Sunday, November 9, 2014

In Defense of The Simpsons' Later Seasons

In 1989, television blessed us with two gifts: Twin Peaks and The Simpsons. Both were eye-opening; for many members of my generation, these shows showed us what television could do, what pop art could do--indeed, what any art in any medium could do. Both shows boasted a knowingness about their medium and genre, combined with a desire to blow up the conventions of that medium and genre in ways that earned them the now somewhat trite descriptor "postmodern."

One of those shows is coming back; another never left. People have mixed feelings about the former: many are justifiably skeptical that, at this point in their careers, David Lynch and Mark Frost are capable of recapturing what made the show great 25 years ago. But most people--many of whom harbor lingering feelings of frustration about how network meddling led to a disappointing second season, premature cancellation, and inadequate closure in the form of Fire Walk With Me--seem genuinely excited about the show's return.

People also have mixed feelings about the latter, with many feeling that The Simpsons has overstayed its welcome. In fact, during a discussion of Twin Peaks, I was recently challenged to make an argument for the past 15 seasons of The Simpsons. Well, okay, here it goes.
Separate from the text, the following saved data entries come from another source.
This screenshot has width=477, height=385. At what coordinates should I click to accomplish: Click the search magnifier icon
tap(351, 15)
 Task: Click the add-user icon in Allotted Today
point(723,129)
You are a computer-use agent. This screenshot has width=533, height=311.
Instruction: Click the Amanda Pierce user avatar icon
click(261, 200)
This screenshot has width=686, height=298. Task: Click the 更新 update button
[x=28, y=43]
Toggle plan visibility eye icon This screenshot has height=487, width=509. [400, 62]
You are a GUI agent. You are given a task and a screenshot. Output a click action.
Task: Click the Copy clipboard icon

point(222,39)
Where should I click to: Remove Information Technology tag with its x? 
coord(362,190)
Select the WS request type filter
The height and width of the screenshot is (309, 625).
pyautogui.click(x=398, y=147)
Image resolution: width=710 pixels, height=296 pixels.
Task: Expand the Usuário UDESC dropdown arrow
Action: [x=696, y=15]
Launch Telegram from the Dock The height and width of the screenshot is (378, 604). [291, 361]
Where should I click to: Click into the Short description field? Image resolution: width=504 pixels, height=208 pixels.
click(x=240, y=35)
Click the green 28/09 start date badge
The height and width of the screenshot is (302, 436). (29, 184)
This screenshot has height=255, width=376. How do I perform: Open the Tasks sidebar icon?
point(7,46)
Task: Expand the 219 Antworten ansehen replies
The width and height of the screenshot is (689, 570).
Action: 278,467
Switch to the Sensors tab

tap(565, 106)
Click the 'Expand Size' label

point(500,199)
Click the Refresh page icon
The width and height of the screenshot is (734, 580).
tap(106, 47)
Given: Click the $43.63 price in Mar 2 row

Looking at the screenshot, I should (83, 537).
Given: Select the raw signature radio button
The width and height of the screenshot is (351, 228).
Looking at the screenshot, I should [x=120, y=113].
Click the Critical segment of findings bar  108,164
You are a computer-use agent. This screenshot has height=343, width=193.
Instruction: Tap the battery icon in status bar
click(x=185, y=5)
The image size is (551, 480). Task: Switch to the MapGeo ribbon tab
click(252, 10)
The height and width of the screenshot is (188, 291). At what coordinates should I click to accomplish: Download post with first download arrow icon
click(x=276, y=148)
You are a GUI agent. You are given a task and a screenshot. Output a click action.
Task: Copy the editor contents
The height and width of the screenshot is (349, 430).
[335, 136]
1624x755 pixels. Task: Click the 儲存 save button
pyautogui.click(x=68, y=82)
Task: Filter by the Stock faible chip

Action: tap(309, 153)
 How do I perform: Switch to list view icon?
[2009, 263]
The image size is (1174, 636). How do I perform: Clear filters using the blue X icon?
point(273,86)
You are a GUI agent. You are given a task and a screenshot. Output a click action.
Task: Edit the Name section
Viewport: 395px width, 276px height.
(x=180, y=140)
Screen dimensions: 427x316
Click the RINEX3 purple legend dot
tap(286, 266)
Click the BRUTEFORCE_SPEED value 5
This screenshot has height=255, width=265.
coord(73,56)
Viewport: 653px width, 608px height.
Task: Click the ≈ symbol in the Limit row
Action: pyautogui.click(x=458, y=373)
First, some very general TV history: Some time around the late 90s (I'm not sure exactly when), the economics of network television necessitated the inclusion of an additional commercial break, meaning that half hour sitcoms went from about 24 minutes of content broken into three acts, down to 21 minutes of content broken into four acts. This change fundamentally altered the style and content of TV comedy. On older shows like Cheers and Seinfeld, the comedy tends to arise from the plot, and those shows took time to introduce guest characters, place the characters in a situation, explain that situation, and allow tension to build before a punchline. Network shows in the 2000's don't have that luxury, and successful shows of the new millennium, like 30 Rock or Parks & Recreation, have to be punchier in their humor, with jokes that rely on quick first impressions or on running gags that don't need to be set up. This change in story structure also explains the rise of the cutaway gag on shows like Scrubs and Family Guy, as well as the quick flashback on shows like How I Met Your Mother. It even plays a part in the ascendance of single-cam sitcoms over multi-cam sitcoms, since single cam allows for faster pacing, as does the lack of a laugh track.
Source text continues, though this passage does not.